GIVEN DATA
----

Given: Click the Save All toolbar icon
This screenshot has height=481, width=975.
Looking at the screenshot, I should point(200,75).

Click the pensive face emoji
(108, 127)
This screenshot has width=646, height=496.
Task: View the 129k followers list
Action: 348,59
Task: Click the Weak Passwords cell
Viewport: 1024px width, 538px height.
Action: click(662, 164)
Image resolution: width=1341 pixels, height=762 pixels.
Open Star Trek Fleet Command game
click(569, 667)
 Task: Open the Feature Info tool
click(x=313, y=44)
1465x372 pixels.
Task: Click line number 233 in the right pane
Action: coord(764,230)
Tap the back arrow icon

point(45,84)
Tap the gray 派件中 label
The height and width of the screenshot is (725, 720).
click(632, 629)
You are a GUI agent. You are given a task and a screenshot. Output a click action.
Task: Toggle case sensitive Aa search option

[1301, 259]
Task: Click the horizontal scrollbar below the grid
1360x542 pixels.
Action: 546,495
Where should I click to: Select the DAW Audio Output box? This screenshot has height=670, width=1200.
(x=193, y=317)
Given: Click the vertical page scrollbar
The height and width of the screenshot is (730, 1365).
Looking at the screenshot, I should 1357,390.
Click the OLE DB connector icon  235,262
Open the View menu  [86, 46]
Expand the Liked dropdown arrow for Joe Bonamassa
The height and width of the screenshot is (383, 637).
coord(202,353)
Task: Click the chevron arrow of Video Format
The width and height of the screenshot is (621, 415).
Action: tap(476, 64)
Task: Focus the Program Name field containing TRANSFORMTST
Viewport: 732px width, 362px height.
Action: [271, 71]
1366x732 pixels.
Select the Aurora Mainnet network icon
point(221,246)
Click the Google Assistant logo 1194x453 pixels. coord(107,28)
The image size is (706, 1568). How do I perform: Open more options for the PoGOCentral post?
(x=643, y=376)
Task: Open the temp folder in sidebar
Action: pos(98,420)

----

WHAT NEEDS TO BE DONE
Once you reach the line containing "Task: Focus the", transcribe it and each line after it through the end of the material, exactly and with nothing added.

REPLY
Task: Focus the Program Name field containing TRANSFORMTST
Viewport: 732px width, 362px height.
Action: [271, 71]
1366x732 pixels.
Select the Aurora Mainnet network icon
point(221,246)
Click the Google Assistant logo 1194x453 pixels. coord(107,28)
The image size is (706, 1568). How do I perform: Open more options for the PoGOCentral post?
(x=643, y=376)
Task: Open the temp folder in sidebar
Action: pos(98,420)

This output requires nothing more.